All animal protocols were approved by the Institution Animal Care and Use Committee at UMMS (A-2016). Animal sample sizes were selected based on precedents established from previous publications and an understanding that at least n = 5 is generally required to achieve statistical significance. For mouse experiments involving shRNAs, the most efficacious shRNA of multiple shRNAs tested and validated in cell culture was used, a criterion that was established prospectively. Mice were randomly allocated to each group. No blinding was done as animal groups were identified by tagging and labelling the cages with the cells injected. Animals were excluded, according to pre-established criteria, if the tumour volume reached >2,000 mm3; if tumour size or location affected the mobility or general health of animal, the animal was euthanized and excluded from the experiment or the complete experiment was terminated.

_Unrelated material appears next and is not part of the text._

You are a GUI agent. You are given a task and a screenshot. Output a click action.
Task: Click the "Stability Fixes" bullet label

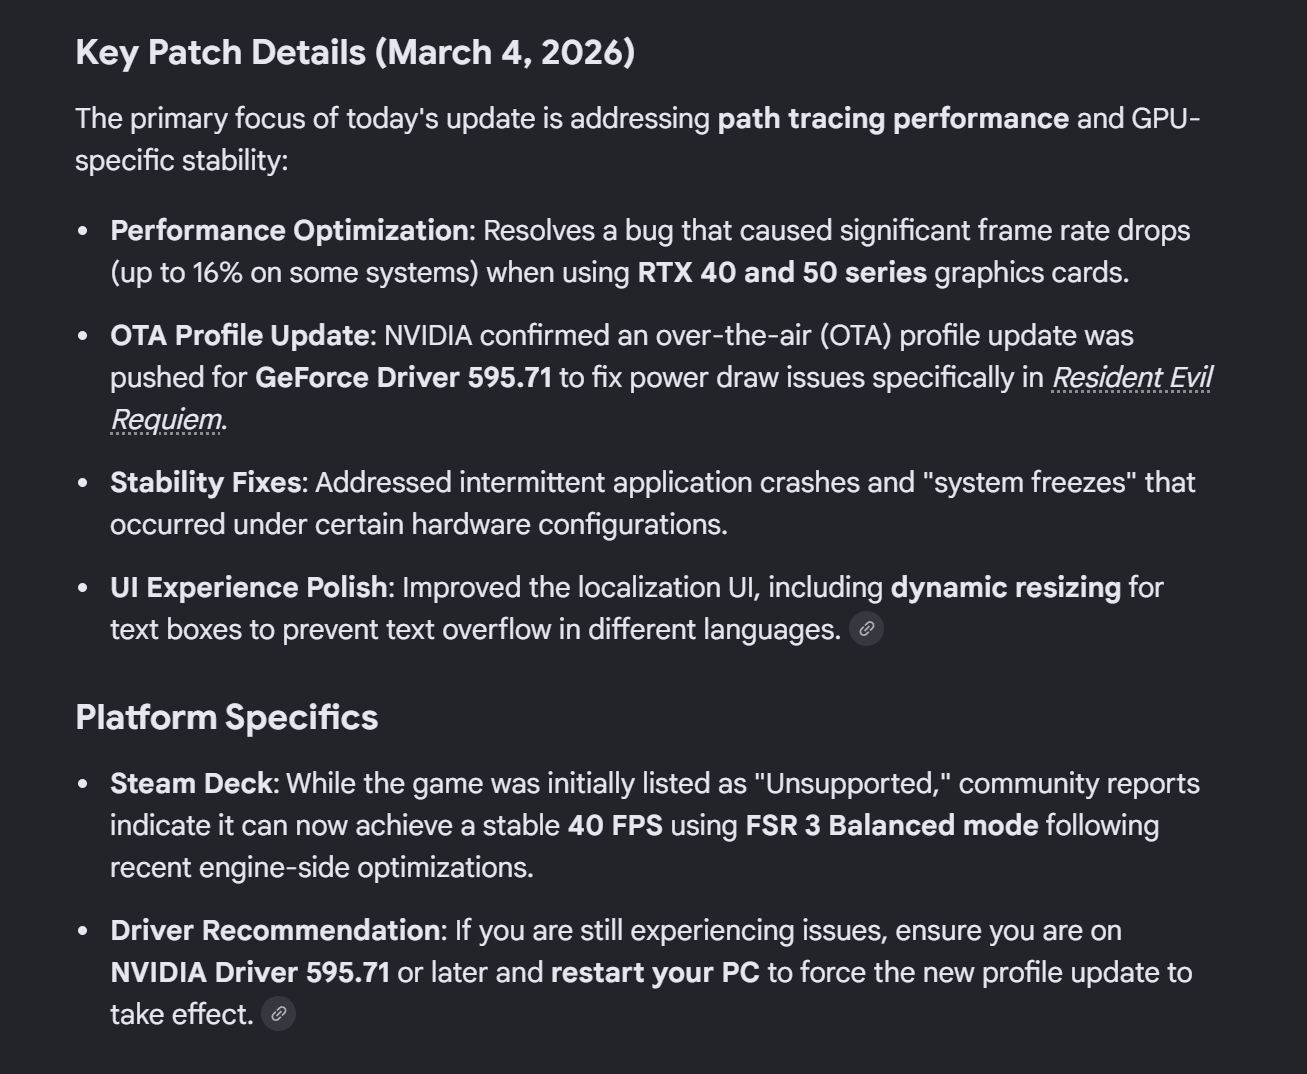tap(205, 482)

MCF7 (1 × 106), BT474 (3 × 106) or FC-IBC02 (3 × 106) cells stably expressing a non-silencing (NS) or TRIM37 shRNA were injected into the right thoracic mammary fat pad (MCF7) or flank (BT474 and FC-IBC02) of 6–8-week-old BALB/c nu/nu female mice (n = 3; Taconic Farms) to produce orthotopic primary tumours. Because MCF7, BT474 and FC-IBC02 cells are hormone dependent, a 60 day release tablet of 1.7 mg oestradiol (Innovative Research of America) was implemented under the skin of the neck of the mouse with a 11-gauge trochar. Primary tumour growth was evaluated by measurement with callipers. NIH 3T3 (5 × 106), MCF10AT (3 × 106), HMLER (3 × 106) or BPLER (3 × 106) cells expressing vector or TRIM37 or TRIM37(C18R) were subcutaneously injected in the flank of the mice (n = 3) and the growth of the primary tumours was monitored as previously described6. MCF10AT (5 × 106) cells expressing an NS shRNA or shRNA targeting a tumour suppressor gene were subcutaneously injected in the flank of the mice (n = 3) and tumour growth was monitored. All mouse experiments were repeated at least twice (for a total of at least 6 mice per group).

Soft agar assay

MCF10AT cells (2.5 × 104) expressing vector or TRIM37, or MCF10AT cells expressing an NS shRNA or shRNA targeting a tumour suppressor gene, were re-suspended in 3 ml of top agar (MCF10AT media containing 0.3% Difco Noble agar (BD Biosciences)) warmed to 40 °C. The cell suspension was layered onto 3 ml of set bottom agar (MCF10AT media containing 0.7% Noble agar) in a 6-well plate. Two millilitres of medium was added on the top agar the next day and changed every other day. Visible colonies were scored after 4–5 weeks.

Statistics

To achieve statistical significance, all qRT–PCR and ChIP data were collected from experiments performed in technical triplicate; each experiment was repeated at least twice and statistically significant results were obtained in independent biological replicates. Differences between groups were assayed using a two-tailed student t-test using Microsoft Excel. In cases where the assumption of the t-test was not valid, a non-parametric statistical method was used (for example, Wilcoxon signed-rank test). Significant differences were considered when P < 0.05; *P ≤ 0.05 and **P ≤ 0.01. Error bars indicate the standard deviation or standard error of the mean for the technical replicates, as indicated in figure legends.